Protein sequences were aligned using MAFFT [35] (version 7.222) (parameter: -linsi). Multiple sequence alignments were trimmed using trimAl [80] (version 1.4.rev15) (parameter: -automated1). Phylogenetic trees were inferred using the maximum likelihood method implemented in IQ-TREE [81] (version 1.4.4) (parameters: --TEST -bb 1000). For each reconstruction, the best model was selected using the --TEST parameter and 1000 ultrafast-bootstraps were computed.

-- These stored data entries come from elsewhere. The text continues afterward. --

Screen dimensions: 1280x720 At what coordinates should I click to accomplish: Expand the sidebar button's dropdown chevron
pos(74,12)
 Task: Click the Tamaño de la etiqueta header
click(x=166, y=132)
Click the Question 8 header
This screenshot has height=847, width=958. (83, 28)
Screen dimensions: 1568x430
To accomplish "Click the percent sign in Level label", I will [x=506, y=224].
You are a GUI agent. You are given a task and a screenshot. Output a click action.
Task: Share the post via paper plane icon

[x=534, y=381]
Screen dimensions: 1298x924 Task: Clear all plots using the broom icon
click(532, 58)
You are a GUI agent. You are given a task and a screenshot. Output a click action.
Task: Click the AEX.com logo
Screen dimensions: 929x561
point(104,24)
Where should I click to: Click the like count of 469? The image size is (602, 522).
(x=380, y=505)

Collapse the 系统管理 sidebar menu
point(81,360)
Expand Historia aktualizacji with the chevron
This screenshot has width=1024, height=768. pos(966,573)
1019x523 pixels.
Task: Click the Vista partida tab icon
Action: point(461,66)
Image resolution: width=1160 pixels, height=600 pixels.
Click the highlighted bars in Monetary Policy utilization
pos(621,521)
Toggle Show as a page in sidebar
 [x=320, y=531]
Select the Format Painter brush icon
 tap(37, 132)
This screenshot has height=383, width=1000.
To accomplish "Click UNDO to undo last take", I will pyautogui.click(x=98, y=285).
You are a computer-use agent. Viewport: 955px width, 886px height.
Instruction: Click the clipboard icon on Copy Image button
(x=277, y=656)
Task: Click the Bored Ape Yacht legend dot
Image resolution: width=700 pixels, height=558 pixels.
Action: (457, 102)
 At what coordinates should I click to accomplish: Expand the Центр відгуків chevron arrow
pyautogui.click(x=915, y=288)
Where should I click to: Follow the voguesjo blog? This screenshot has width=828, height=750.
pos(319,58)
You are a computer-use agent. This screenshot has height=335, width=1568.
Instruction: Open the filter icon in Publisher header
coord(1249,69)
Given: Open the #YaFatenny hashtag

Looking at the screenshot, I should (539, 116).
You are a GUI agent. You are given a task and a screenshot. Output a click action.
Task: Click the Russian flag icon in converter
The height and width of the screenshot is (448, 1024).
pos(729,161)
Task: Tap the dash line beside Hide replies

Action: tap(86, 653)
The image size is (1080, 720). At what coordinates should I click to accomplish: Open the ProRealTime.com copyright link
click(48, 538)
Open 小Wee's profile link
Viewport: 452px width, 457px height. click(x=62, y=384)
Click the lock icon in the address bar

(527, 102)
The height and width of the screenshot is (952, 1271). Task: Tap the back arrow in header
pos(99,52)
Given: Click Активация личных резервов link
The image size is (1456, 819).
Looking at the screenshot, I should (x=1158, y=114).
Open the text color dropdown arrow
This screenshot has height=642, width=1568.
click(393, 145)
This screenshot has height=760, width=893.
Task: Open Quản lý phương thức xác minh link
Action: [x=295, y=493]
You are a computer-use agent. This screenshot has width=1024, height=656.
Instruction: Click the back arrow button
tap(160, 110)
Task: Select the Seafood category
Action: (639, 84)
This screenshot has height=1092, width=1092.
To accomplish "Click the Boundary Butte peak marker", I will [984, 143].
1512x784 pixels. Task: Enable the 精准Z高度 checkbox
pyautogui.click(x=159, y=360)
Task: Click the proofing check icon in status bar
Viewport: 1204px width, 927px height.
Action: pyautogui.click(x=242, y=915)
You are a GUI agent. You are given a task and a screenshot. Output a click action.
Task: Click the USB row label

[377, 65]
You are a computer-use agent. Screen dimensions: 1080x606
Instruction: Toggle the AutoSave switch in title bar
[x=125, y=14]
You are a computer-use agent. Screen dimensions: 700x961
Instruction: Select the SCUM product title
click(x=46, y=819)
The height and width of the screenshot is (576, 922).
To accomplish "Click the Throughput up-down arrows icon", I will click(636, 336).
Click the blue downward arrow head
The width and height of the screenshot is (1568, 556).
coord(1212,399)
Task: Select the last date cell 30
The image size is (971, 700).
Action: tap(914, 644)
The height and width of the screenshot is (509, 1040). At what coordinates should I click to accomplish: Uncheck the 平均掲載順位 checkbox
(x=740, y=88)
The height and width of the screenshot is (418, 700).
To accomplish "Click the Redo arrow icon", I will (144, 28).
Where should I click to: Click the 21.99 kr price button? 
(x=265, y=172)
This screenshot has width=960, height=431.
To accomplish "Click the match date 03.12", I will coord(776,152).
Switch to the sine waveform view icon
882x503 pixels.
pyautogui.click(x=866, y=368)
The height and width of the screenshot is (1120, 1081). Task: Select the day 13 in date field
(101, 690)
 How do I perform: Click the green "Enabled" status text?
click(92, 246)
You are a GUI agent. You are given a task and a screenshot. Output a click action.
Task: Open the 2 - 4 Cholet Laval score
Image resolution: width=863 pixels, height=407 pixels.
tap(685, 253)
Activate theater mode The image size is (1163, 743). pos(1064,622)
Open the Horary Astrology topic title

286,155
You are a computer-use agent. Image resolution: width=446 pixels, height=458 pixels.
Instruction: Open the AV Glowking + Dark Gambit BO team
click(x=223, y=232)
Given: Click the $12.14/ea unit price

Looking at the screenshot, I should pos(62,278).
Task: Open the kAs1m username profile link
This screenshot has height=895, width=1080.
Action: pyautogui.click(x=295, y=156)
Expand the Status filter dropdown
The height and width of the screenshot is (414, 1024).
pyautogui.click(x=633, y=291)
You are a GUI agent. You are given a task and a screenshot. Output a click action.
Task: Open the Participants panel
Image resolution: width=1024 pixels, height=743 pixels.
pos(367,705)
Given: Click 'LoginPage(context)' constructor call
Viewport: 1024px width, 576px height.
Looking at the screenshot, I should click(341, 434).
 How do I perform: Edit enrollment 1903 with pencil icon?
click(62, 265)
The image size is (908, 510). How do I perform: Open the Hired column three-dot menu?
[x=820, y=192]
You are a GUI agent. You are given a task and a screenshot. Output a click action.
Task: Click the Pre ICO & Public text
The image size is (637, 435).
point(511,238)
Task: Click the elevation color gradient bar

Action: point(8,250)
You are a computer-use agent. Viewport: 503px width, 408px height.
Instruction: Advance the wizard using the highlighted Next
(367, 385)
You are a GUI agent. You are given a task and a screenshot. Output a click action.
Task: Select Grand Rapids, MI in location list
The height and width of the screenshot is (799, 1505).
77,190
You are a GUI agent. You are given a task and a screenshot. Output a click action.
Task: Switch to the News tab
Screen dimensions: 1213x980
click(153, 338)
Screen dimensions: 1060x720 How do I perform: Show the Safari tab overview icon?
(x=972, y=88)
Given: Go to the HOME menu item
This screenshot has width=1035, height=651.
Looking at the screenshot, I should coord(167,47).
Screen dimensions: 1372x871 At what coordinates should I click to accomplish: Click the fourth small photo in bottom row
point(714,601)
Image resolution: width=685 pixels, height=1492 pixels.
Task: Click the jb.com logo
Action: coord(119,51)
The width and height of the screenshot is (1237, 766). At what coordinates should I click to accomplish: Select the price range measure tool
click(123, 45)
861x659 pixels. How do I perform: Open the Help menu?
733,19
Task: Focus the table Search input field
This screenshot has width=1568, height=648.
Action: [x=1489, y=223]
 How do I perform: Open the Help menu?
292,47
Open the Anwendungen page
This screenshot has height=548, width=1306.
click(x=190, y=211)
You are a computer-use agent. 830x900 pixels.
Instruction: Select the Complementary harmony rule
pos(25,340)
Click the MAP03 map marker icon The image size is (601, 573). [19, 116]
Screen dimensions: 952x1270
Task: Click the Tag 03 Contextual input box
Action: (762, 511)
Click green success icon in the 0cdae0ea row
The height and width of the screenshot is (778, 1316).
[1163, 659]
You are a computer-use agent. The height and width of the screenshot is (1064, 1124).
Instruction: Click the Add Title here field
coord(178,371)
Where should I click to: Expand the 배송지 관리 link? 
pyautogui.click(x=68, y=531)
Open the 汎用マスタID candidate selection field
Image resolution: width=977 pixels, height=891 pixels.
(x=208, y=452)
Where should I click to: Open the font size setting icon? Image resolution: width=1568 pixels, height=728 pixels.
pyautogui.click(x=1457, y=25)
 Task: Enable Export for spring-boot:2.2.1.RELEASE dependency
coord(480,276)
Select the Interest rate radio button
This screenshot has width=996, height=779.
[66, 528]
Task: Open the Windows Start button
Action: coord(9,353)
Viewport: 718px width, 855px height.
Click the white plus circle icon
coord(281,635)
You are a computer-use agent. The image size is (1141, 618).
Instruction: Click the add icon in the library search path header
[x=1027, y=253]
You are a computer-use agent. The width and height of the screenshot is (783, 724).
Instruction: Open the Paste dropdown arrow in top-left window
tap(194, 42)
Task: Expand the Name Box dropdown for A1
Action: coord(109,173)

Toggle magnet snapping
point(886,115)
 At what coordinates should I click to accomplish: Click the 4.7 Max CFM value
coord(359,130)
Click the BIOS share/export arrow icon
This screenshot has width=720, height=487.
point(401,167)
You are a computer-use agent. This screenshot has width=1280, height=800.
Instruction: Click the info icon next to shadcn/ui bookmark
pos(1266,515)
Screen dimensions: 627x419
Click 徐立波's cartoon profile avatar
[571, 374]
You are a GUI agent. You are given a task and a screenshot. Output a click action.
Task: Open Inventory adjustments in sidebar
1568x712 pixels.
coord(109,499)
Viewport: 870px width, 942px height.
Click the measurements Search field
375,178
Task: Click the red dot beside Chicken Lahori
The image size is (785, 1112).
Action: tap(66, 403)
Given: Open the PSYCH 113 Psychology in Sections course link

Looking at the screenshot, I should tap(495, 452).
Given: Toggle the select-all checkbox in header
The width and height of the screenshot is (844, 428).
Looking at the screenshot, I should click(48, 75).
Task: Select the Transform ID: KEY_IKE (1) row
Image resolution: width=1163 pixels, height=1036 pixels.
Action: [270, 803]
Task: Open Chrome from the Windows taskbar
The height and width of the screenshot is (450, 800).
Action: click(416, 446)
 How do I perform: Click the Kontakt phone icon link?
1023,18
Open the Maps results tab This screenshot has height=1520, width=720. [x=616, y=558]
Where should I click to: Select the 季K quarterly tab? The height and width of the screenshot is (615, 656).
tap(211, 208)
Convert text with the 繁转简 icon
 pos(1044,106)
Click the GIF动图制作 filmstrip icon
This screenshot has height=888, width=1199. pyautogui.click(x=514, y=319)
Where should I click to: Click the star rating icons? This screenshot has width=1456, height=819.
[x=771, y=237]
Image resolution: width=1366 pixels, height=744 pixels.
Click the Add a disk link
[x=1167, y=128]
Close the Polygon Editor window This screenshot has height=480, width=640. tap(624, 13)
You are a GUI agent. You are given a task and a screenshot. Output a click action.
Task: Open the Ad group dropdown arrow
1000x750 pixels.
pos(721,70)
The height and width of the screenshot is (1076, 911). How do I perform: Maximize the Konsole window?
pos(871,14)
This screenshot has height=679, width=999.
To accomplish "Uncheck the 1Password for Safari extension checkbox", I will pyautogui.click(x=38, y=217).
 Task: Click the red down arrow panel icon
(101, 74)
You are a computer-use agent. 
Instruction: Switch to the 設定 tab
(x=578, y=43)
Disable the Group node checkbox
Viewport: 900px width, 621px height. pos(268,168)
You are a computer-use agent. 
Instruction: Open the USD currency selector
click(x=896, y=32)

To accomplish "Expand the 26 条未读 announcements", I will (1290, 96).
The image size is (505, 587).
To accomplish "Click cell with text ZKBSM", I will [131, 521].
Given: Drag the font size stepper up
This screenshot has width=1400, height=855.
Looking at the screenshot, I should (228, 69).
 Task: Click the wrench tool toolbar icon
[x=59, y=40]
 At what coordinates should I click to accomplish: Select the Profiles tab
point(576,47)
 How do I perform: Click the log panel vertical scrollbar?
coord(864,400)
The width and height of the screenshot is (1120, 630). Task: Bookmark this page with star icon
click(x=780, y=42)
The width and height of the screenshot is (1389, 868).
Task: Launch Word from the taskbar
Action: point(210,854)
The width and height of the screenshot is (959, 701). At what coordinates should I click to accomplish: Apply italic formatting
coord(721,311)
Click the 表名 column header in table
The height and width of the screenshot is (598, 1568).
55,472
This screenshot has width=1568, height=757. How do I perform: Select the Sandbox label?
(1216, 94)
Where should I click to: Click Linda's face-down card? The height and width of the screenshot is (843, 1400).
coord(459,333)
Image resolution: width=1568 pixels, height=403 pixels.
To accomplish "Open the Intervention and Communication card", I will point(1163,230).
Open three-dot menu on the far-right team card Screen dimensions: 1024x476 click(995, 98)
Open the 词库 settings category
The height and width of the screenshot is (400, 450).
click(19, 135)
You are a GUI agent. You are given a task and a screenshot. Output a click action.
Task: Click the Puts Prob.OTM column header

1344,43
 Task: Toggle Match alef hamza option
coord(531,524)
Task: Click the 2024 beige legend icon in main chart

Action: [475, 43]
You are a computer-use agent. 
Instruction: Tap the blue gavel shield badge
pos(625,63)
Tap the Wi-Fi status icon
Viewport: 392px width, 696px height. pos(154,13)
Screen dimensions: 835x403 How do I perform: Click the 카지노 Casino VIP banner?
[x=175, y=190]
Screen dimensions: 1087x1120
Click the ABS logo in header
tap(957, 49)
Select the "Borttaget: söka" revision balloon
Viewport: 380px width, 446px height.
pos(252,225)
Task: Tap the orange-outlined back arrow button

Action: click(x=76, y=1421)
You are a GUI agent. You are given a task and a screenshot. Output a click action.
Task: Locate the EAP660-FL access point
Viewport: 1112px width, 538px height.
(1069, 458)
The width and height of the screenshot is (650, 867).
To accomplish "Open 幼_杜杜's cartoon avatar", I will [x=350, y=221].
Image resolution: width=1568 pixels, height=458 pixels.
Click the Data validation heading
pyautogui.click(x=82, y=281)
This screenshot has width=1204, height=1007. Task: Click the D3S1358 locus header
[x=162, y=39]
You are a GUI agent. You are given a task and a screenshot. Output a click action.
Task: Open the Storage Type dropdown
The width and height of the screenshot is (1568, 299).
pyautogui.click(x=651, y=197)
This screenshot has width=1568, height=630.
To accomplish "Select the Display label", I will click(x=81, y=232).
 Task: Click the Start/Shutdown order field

Regarding the phylogenetic reconstructions of the full-length gene families, the relative age of broadly distributed S-genes was determined as follows. For each S-gene tree, we retrieved all its resolved partitions (with bootstrap support ≥ 85%) and verified that these partitions were not mixtures of sequences from eukaryotic supergroups. A total of 147 phylogenetic trees (e.g., 58% of the trees) did not show such mixing of sequences from different supergroups. Therefore, for all these S-genes, there is a priori no positive evidence of introgression of S-genes and the broad distribution of these S-genes is likely explained by vertical descent since they evolved in the LECA. A total of 108 phylogenetic trees showed at least one resolved partition with sequences from different supergroups. These 108 trees were visually inspected and conservatively interpreted. First, we verified whether Opimoda and Diphoda were mixed in this/these partition(s). When sequences from these two groups are not mixed, then there is no positive evidence for an LGT between these major groups, and therefore the distribution in Opimoda and in Diphoda is likely to be explained by ancient vertical acquisition in their last common ancestor. Second, we verified whether only Diphoda were mixed in this/these partition(s), which is compatible (and even expected) in case of EGT and LGT or contamination. Based on these observations, we assigned a putative age to the gene family as old, if the S-gene distribution is primarily explained by vertical descent; likely old, when the mix between Opimoda and Diphoda was limited (for example, compatible with recent LGT that might explain the presence of the s-gene in some taxa but not in all of these taxa); and inconclusive, when LGT between Opimoda and Diphoda could not be ruled out.

Regarding the phylogenetic reconstructions of the components of S-genes, HMM profiles of components were built and used to screen the prokaryotic database. For each profile, the 500 prokaryotic sequences having the best bitscores were retrieved (hmmsearch E-value: 1 × 10–5). When possible, the top 50 archaeal and 50 bacterial sequences were kept for the phylogenetic reconstructions. The archaeal or bacterial origins of components were determined as follows. First, component trees were exclusively comprised either of archaeal and eukaryotic sequences, or of bacterial and eukaryotic sequences. For those trees, the origin of the component is trivially archaeal (or bacterial). Second, for trees harboring bacterial, archaeal, and eukaryotic sequences, trees were rooted between bacteria and archaea, when possible (i.e., ancient paralogy and LGT between archaea and bacteria may prevent such a conventional rooting of the component tree). Next, in this set of rooted trees, we tested whether eukaryotic components from the S-genes were nested in the Archaea (or in the Bacteria). Third, the remaining trees were manually inspected. When the phylogeny does not allow the origin assignment, the trees were considered as inconclusive.